Ma la vera novità di Renzi è la
sua toscanità. I toscani, in qualunque ambito operino, si propongono con una
smisurata autostima, al punto da ritenersi indispensabili e bastevoli da soli a
coprire con la loro sagoma tutto lo scenario operativo e competenziale. Da
Dante Alighieri, il quale nel 1300 diceva se a Roma dal papa non vado io, chi
va? e se a Firenze non resto io, chi resta?, agli Indro Montanelli e Curzio
Malaparte dei nostri tempi, sempre in voga e sempre ad avere ragione esclusiva
e assoluta, è una galleria di megalomani e di presuntuosi, sebbene geniali.
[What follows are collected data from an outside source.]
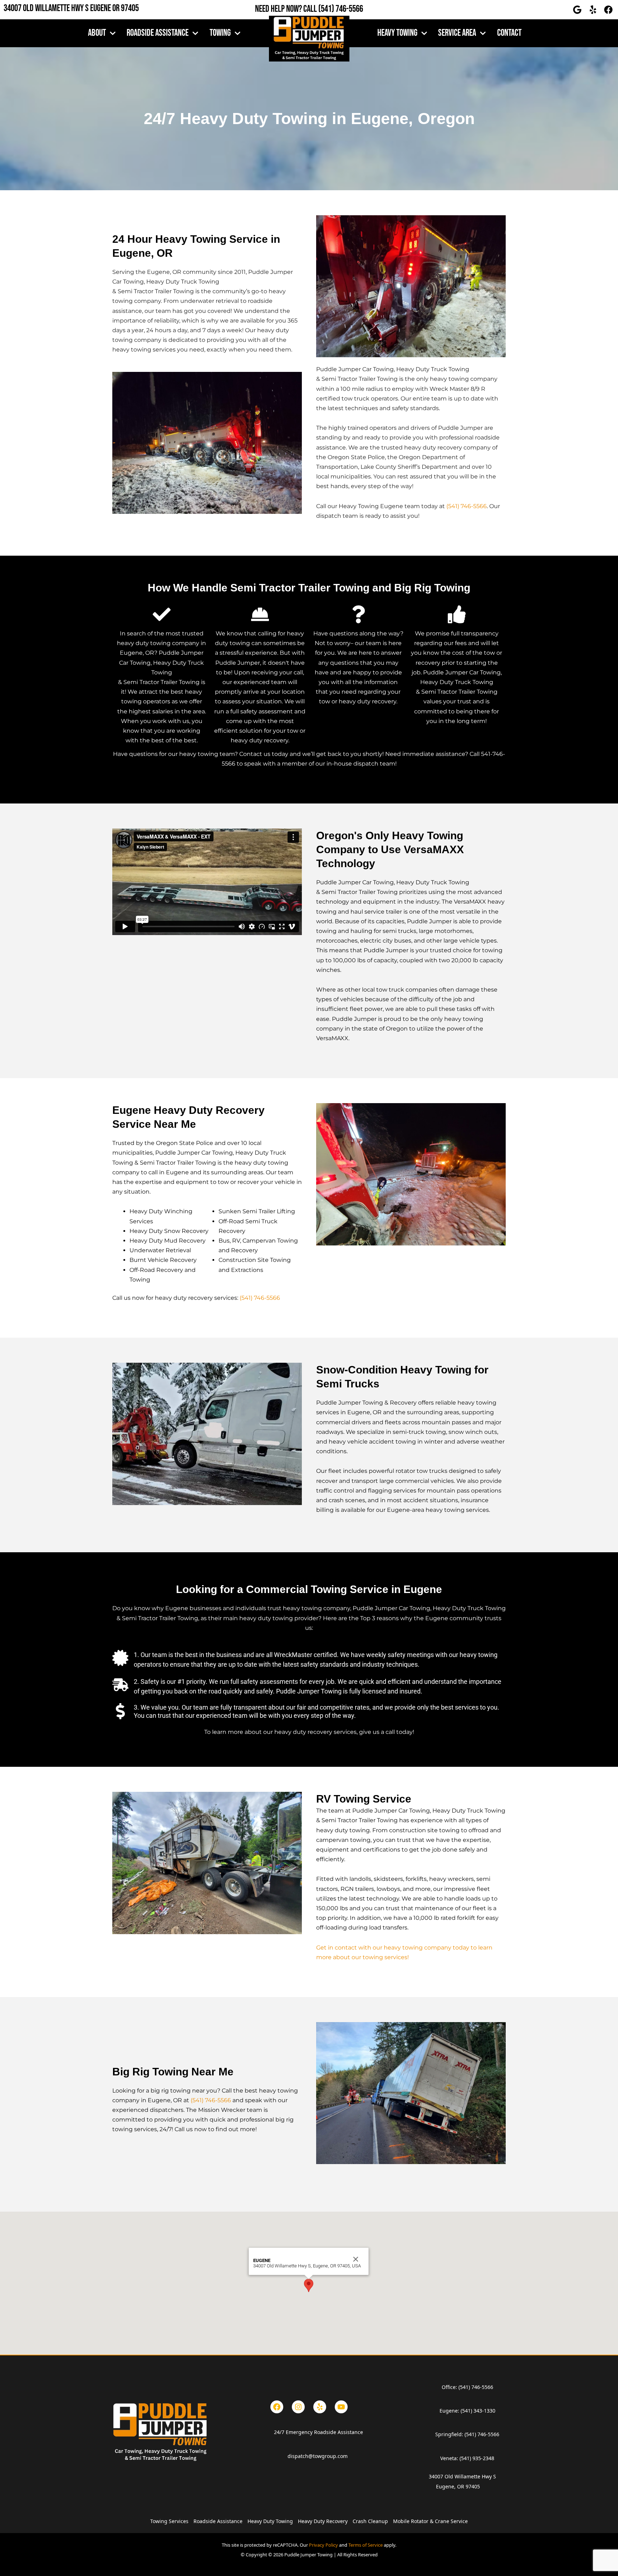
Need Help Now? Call (286, 9)
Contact (509, 33)
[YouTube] (341, 2406)
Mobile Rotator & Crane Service (430, 2521)
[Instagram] (298, 2406)
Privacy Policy (323, 2545)
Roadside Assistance (157, 33)
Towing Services (169, 2521)
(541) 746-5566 (340, 9)
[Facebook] (276, 2406)
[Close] (355, 2259)
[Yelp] (319, 2406)
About (97, 33)
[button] (308, 2285)
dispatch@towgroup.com (318, 2456)
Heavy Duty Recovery (323, 2521)
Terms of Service (365, 2545)
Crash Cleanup (370, 2521)
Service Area (457, 33)
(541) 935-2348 (477, 2458)
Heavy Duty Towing (270, 2521)
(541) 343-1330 (478, 2410)
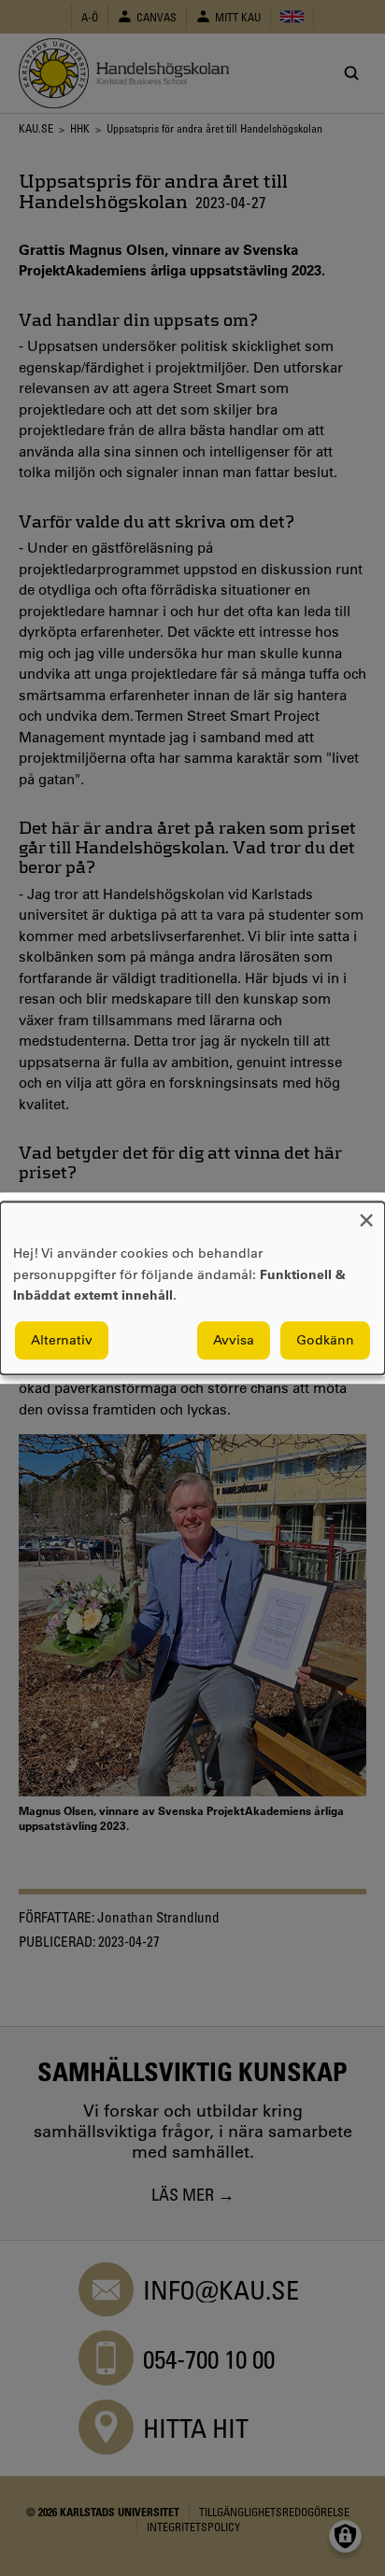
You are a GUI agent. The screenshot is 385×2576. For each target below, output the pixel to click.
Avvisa (233, 1339)
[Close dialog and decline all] (366, 1213)
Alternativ (62, 1339)
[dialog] (192, 1288)
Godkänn (325, 1339)
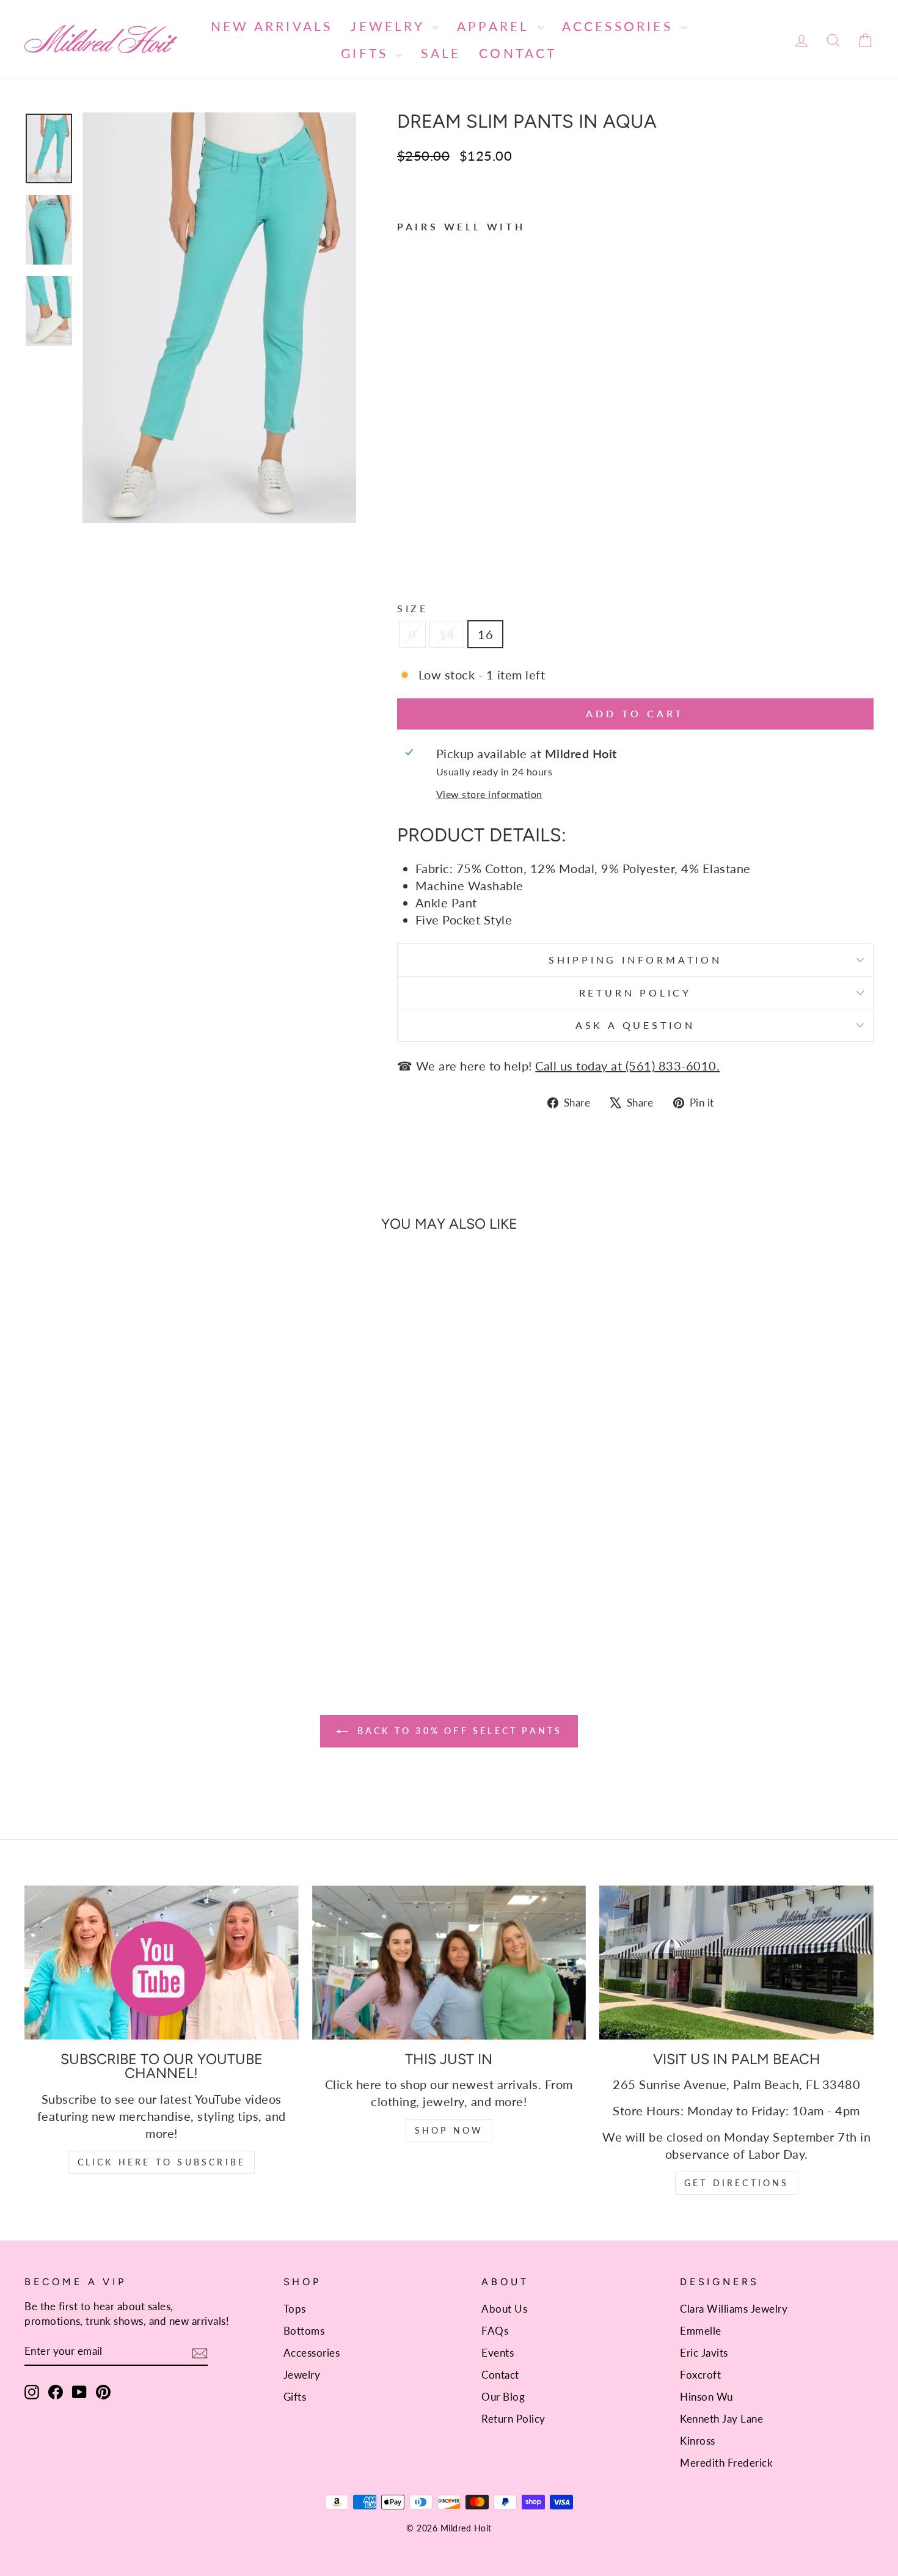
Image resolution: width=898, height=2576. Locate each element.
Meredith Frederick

Qui, con Renzi, ci troviamo in
presenza di una caricatura – mi sbaglierò e sarei felice di ammettere che mi
ero sbagliato, ma a me tale appare questo Renzi con tutte le sue furbizie e con
tutto il culo smisurato che si ritrova, per cui tutto sembra congiurare a suo
favore – rispetto ai soliti grandi toscani che conosciamo. Ha detto che se gli
italiani non troveranno i soldi, ovvero gli ottanta euro nella busta paga di
maggio, «Renzi è un buffone». E ancora «Se non dovessi riuscire nel mio
progetto mi ritirerò dalla politica». Probabilmente ne farà altre di affermazioni
simili, in stile pubblicitario “soddisfatti o rimborsati”. Figurarsi! A me
sembra che il bombardino di Firenze ignori
la storia – quando l’avrebbe studiata? – o che abbia un io talmente ipertrofico
da lambire la patologia.
In Europa è accolto con l’etichetta consueta. Chiunque vada a
rappresentare un Paese è accolto col massimo riguardo. Forse bisognerebbe
provocare qualche capo di Stato o di governo europeo, come fanno ogni tanto in
Italia quelli della “Zanzara”, per sapere cosa effettivamente pensano di questo
personaggio, che sembra uscito da uno di quei lontani periodici per ragazzi di una
volta che erano “L’Intrepido” e “Il Monello”. Comunque sia, Renzi un po’
intrepido e un po’ monello lo è, a prescindere.